REQUIREMENTS:
Rewrite the records from the line with "Given: Open the Config event" through the end of the records, changing "shopping cart icon" to "cart button" and leaving everything else the same. Omit the pictures from your answer.

GIVEN RECORDS:
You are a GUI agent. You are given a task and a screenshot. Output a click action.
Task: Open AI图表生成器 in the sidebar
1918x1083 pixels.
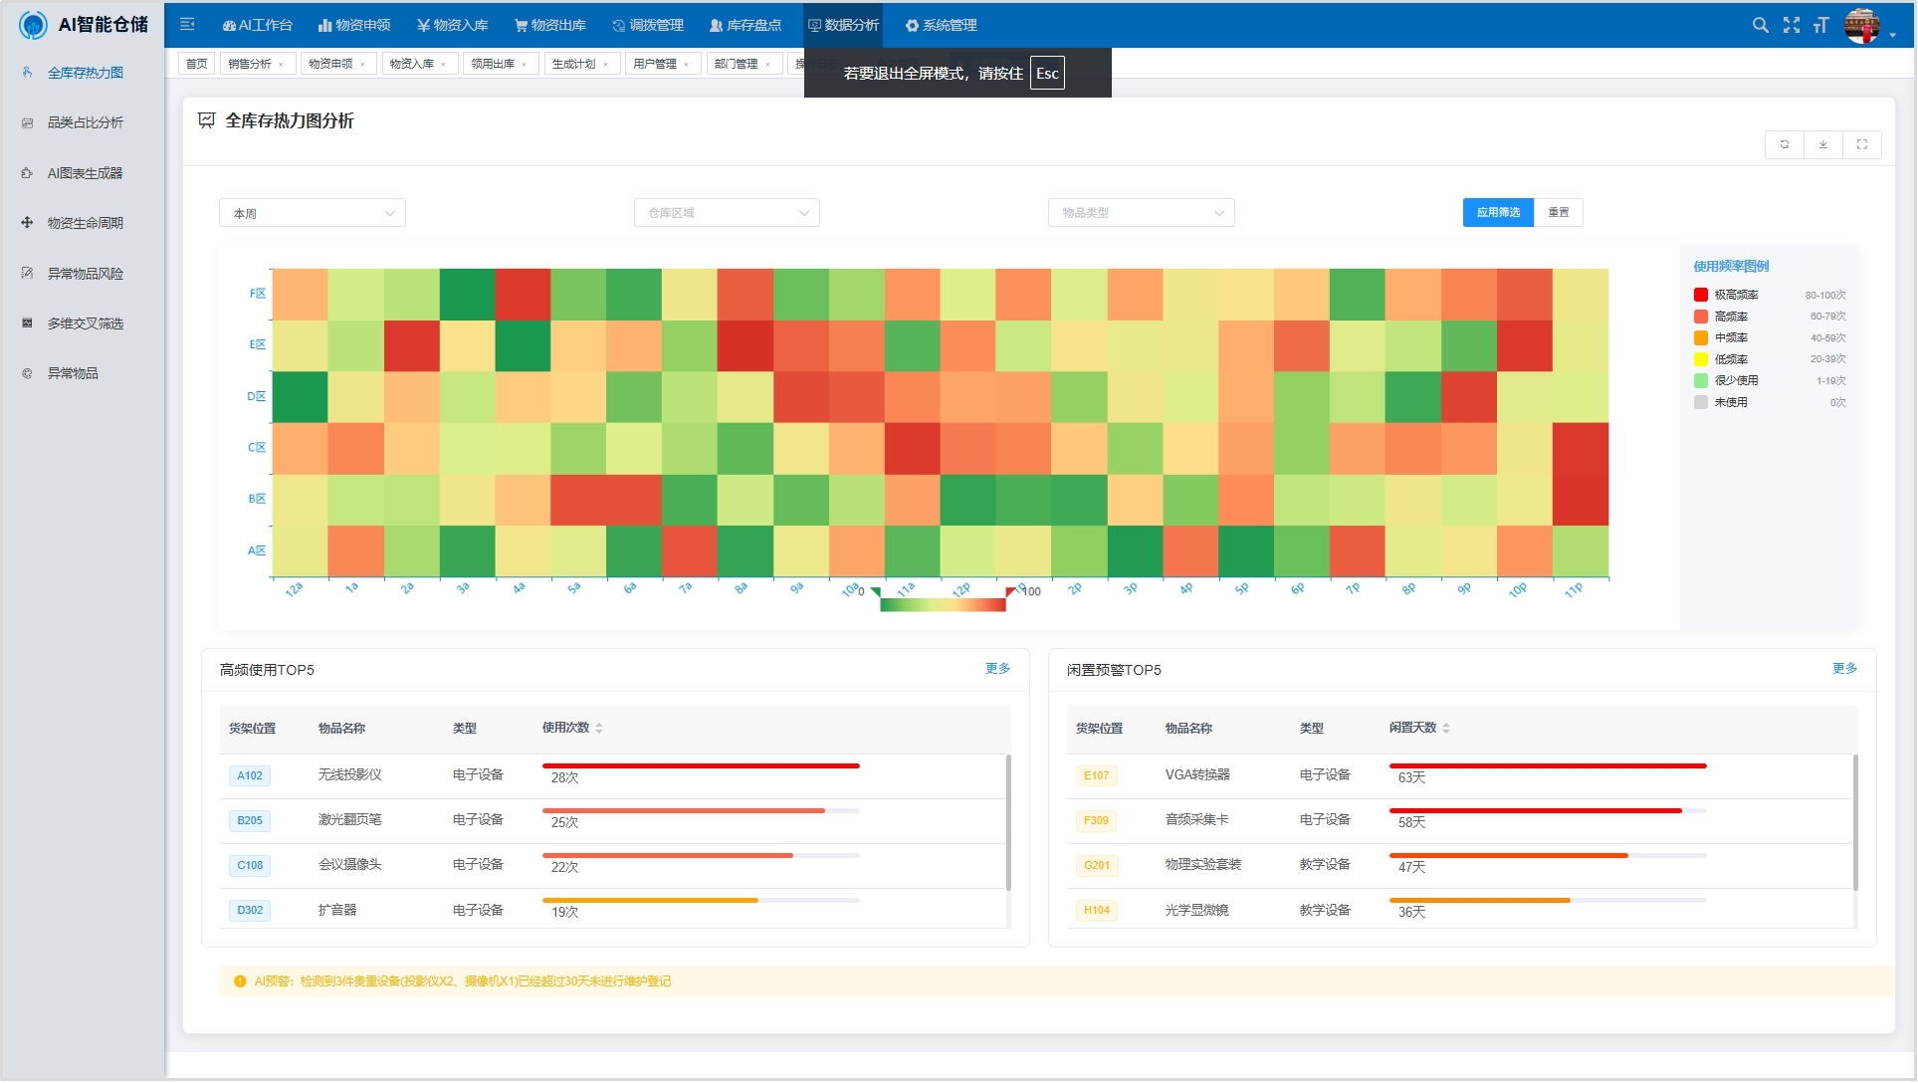pyautogui.click(x=85, y=173)
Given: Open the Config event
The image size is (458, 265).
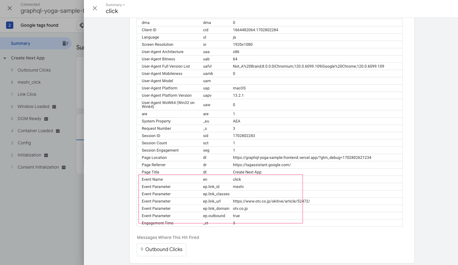Looking at the screenshot, I should point(24,143).
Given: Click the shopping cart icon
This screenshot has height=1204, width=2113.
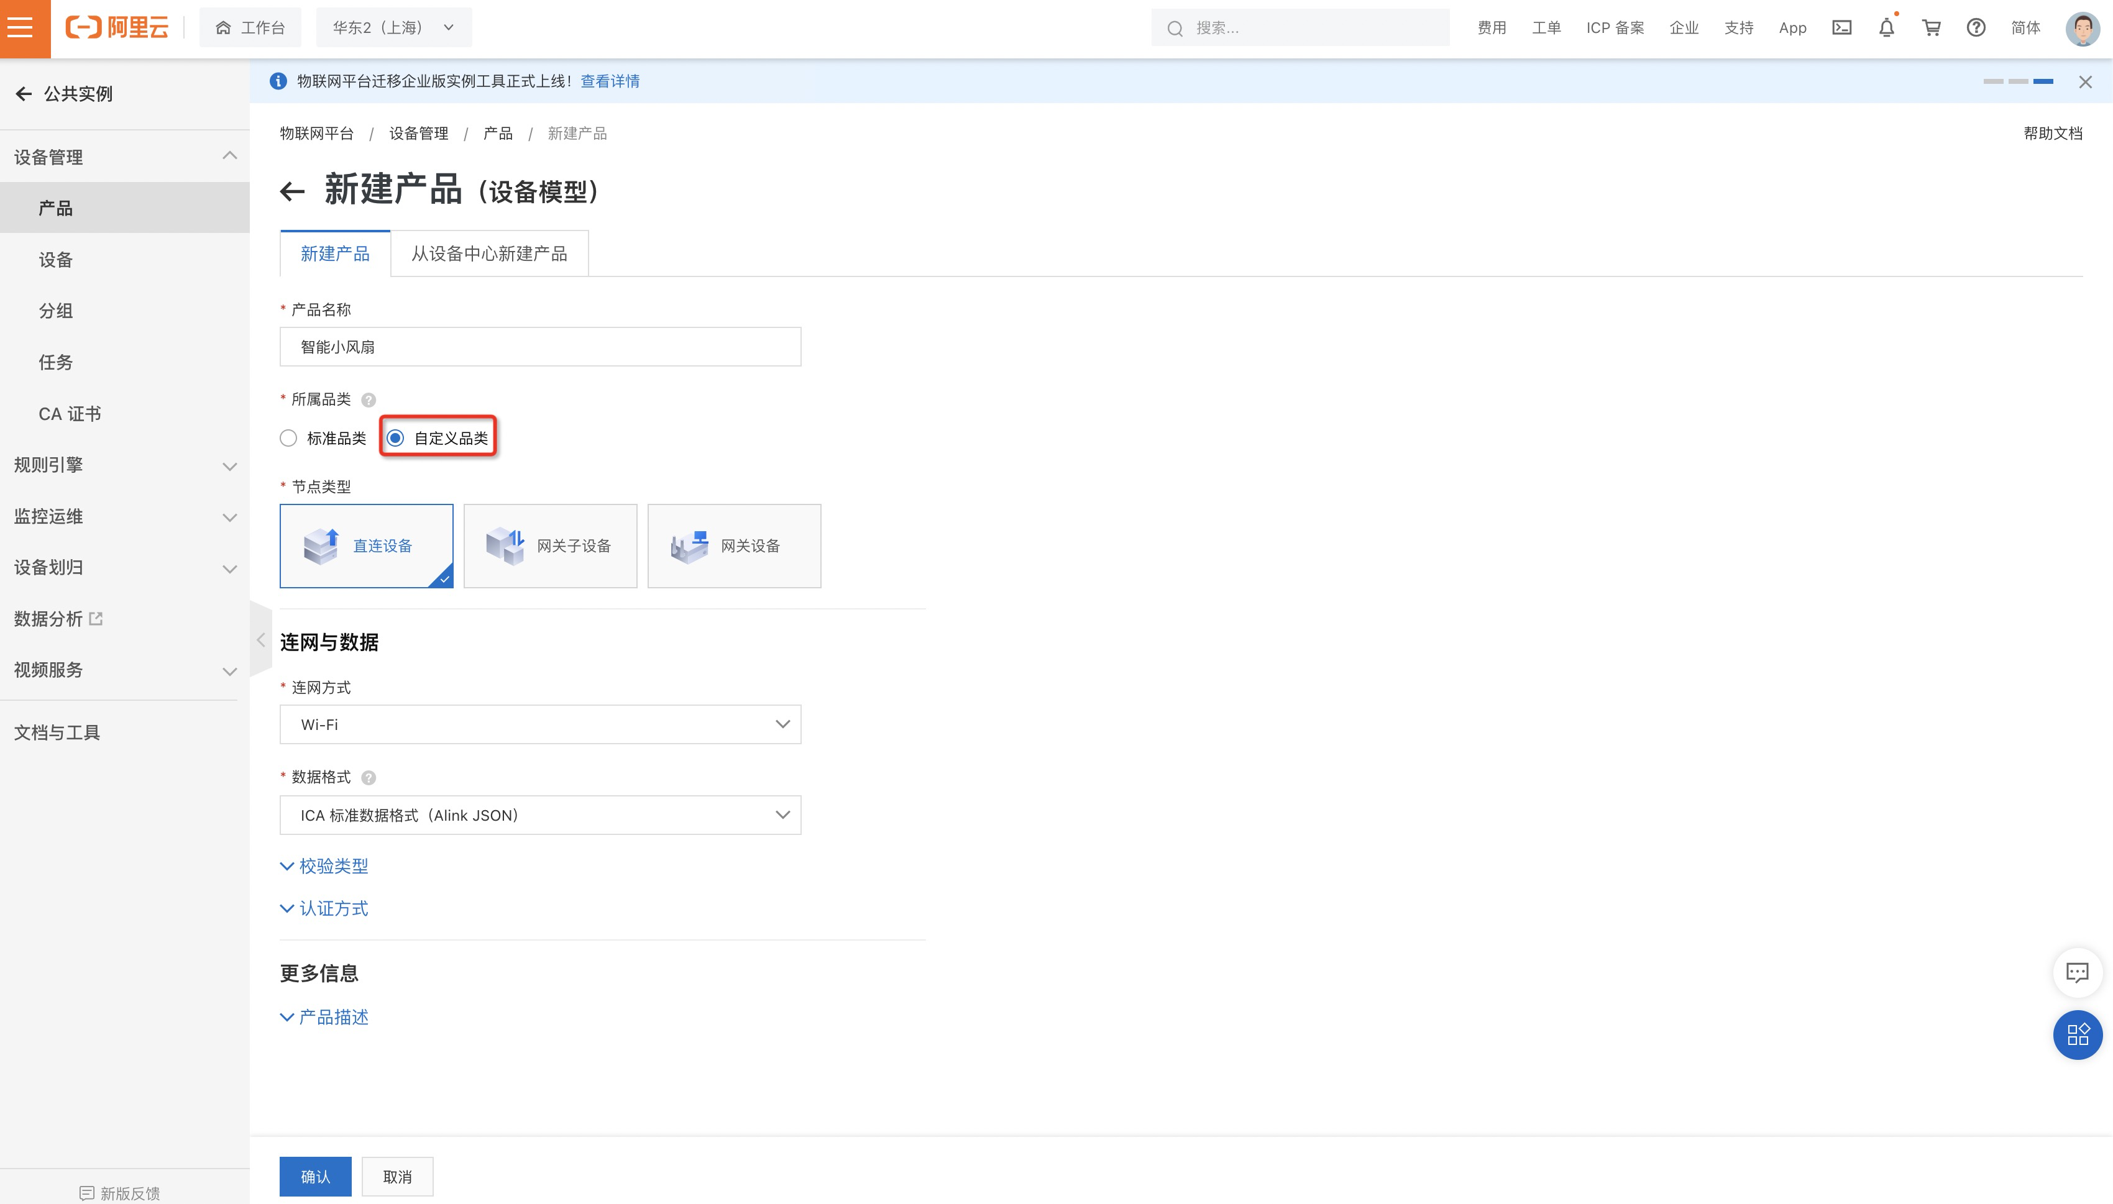Looking at the screenshot, I should [x=1930, y=27].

ANSWER TO THE TASK:
Given: Open the Config event
The image size is (458, 265).
Looking at the screenshot, I should point(24,143).
Given: Click the cart button
This screenshot has height=1204, width=2113.
Looking at the screenshot, I should [x=1930, y=27].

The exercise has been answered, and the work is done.